Pedido escrito 1 –
Liste todos os anos escritos em algarismos no trecho sobre a Rua São Pedro, na ordem em que aparecem.
Pedido escrito 2 –
Atualize as entradas a partir da linha que contém "The width and height of the screenshot is (323, 313)." e seguindo até o fim das entradas, trocando "icon" por "symbol" sem alterar mais nada. Deixe as imagens de fora da resposta.

Trecho –
***

Edificada a Igreja de São Pedro, a partir de 1742 teve o logradouro um só nome – o do príncipe dos apóstolos, embora permanecessem bem vivas na tradição oral as antigas nominações de – João Mendes, Antônio Carneiro e até a de Antônio Vaz – que fora a primeira crisma na era seiscentista. Tal a tradição arraigada na linguagem do povo, que em requerimento de José de Azevedo e sua mulher, datado de outubro de 1781, pediam eles, ao Senado da Câmara, licença para edificar na antiga rua de Antônio Vaz Viçoso.

O prolongamento da Rua São Pedro compreendeu duas porções distintas; da vala da cidade até o caminho do Valongo (no trecho desaparecido com o novo traçado da Rua do Sacramento, atual Avenida Passos) e daquele caminho até o Campo de Sant’Ana – quando se retalhou a chácara de Manuel Casado Viana, foreira ao Senado da Câmara, e cujos herdeiros mantiveram célebre demanda com a Edilidade, terminando o pleito judicial em 1818.

Da vala para o Campo de Sant’Ana, outras denominações foram conhecidas: caminho que vai para o cemitério dos mulatos, por motivo da pequena necrópole da irmandade de São Domingos – e caminho da forca – quando o patíbulo era levantado na Praça Nova, que depois se tornou mercado do capim ou Praça do Capim, entre as ruas São Pedro e do Sabão.

Projetos de melhoramentos – Em 1790, Francisco de Oliveira obtinha do Senado da Câmara um mandado de pagamento da quantia de 848$, por obras de aterro que fizera nessa rua e em outras, que, de 1800 a 1816, foram novamente beneficiadas, executando trabalhos de maior amplitude Joaquim José Rodrigues. Em meados de 1821, o alfaiate José Vieira Leão reclamava providências imediatas, para que se fizesse o aterro de um charco, que dava lugar a que, por vezes, as seges e os carros perdessem os animais. Em 1824 estava completamente aterrado esse charco, nas proximidades do campo, mas os entulhos impediam o tráfego regular de veículos – como se depreende da portaria do Ministro Clemente Ferreira França, de 4 de junho, dirigida à Municipalidade.

***

(Entradas para localizar texto e elementos)

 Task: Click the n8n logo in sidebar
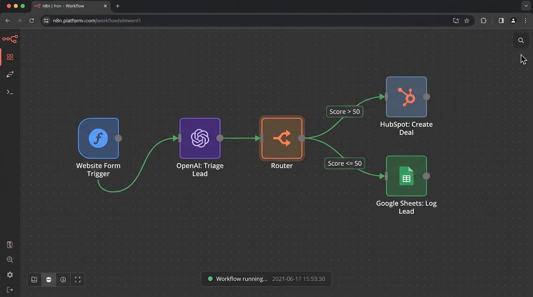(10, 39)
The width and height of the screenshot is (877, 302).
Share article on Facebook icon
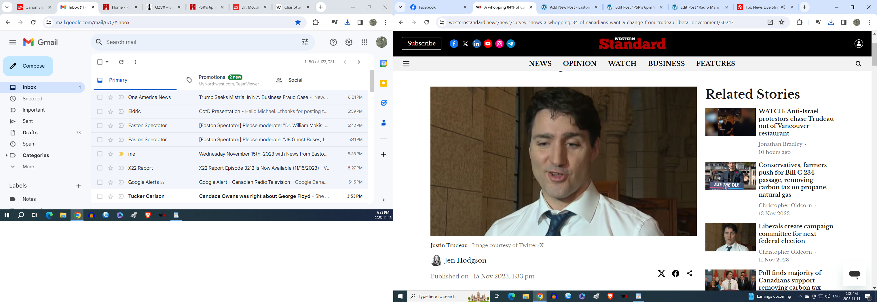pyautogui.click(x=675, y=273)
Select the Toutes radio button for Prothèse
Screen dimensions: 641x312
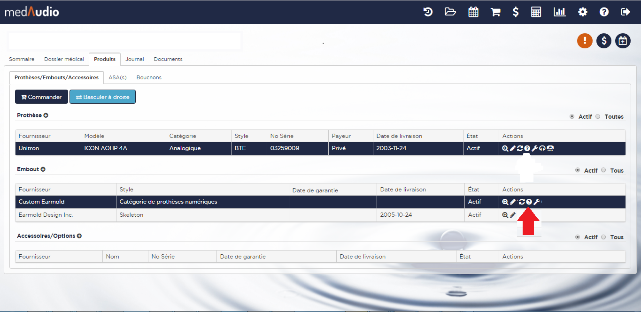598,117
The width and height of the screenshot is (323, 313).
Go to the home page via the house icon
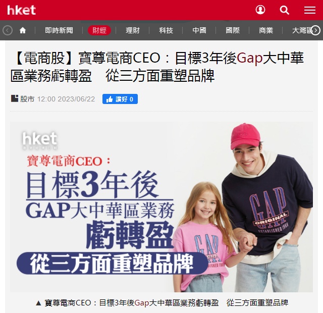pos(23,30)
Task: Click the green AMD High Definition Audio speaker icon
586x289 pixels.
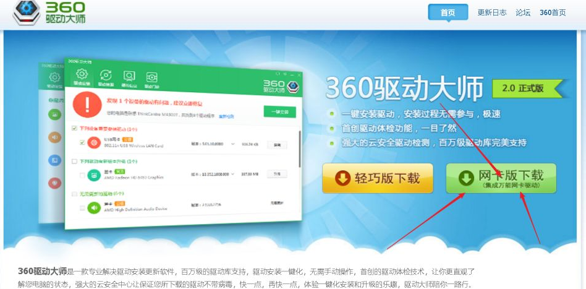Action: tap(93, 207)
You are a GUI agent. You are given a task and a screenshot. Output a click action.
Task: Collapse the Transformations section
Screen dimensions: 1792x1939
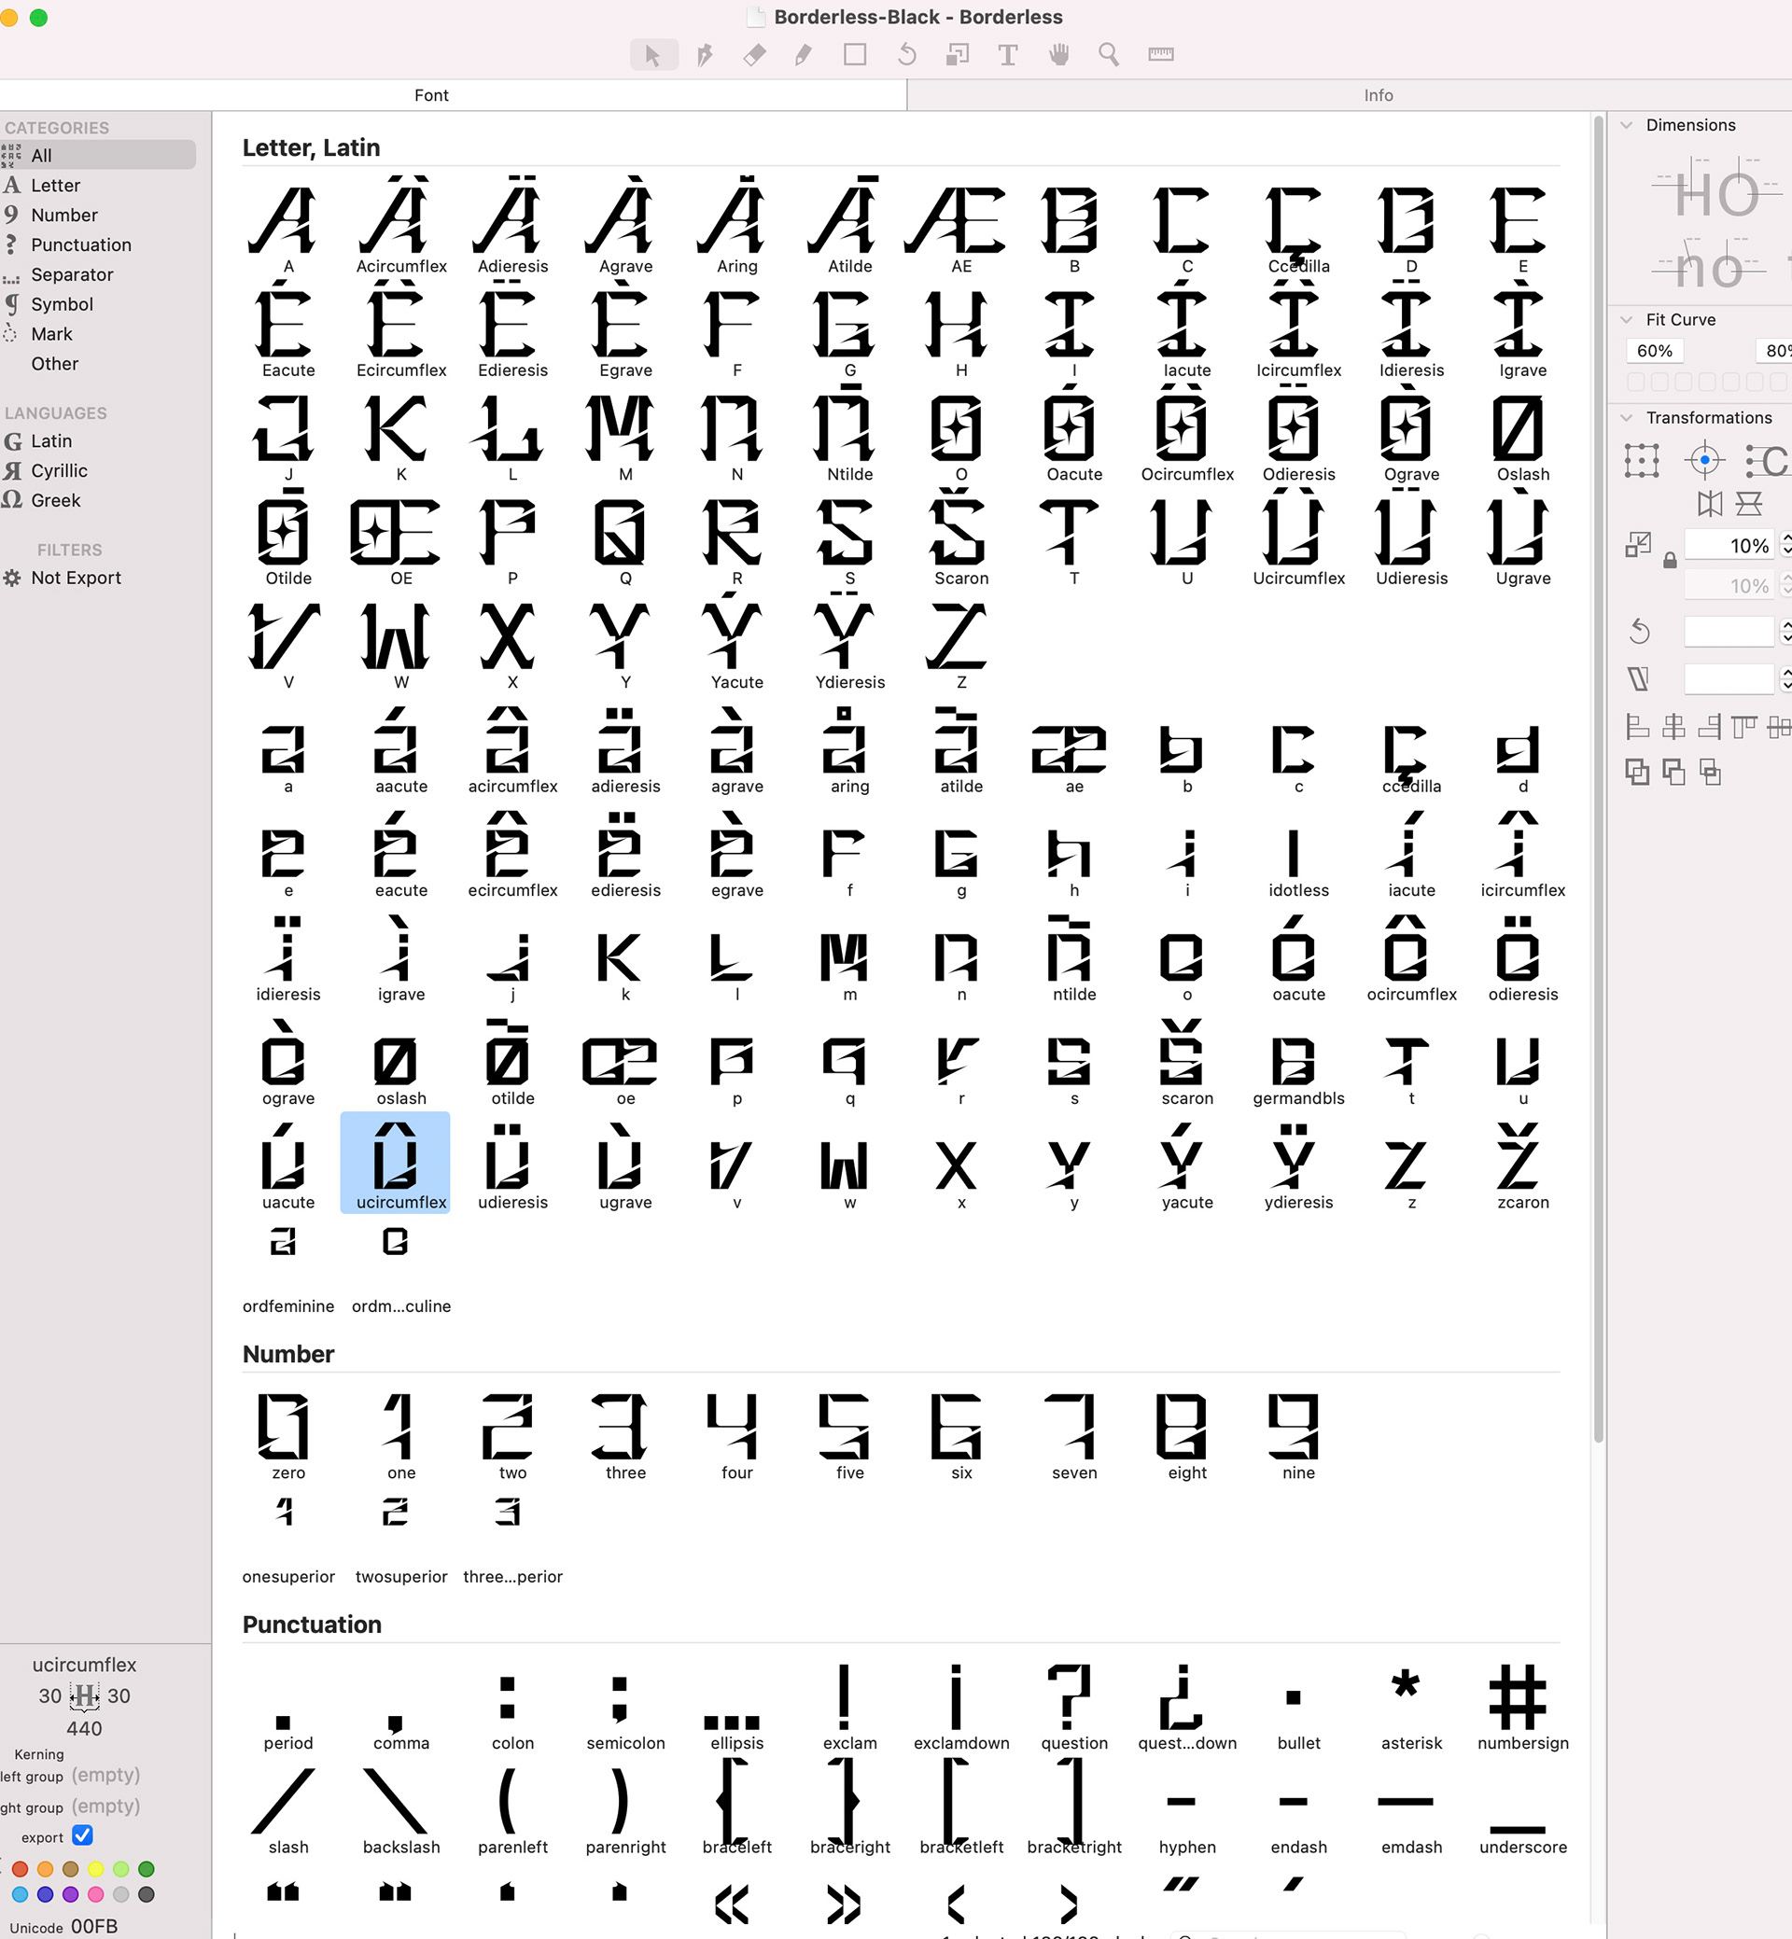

***

Resposta do exercício 1 –
1742, 1781, 1818, 1790, 1800, 1816, 1821, 1824

Resposta do exercício 2 –
The width and height of the screenshot is (323, 313).
Go to the home page via the house symbol
pos(23,30)
Task: Click the green AMD High Definition Audio speaker symbol
586x289 pixels.
Action: tap(93, 207)
You are a GUI agent. You are given a task and a screenshot. Output a click action.
Task: Collapse the Transformations section
Screen dimensions: 1792x1939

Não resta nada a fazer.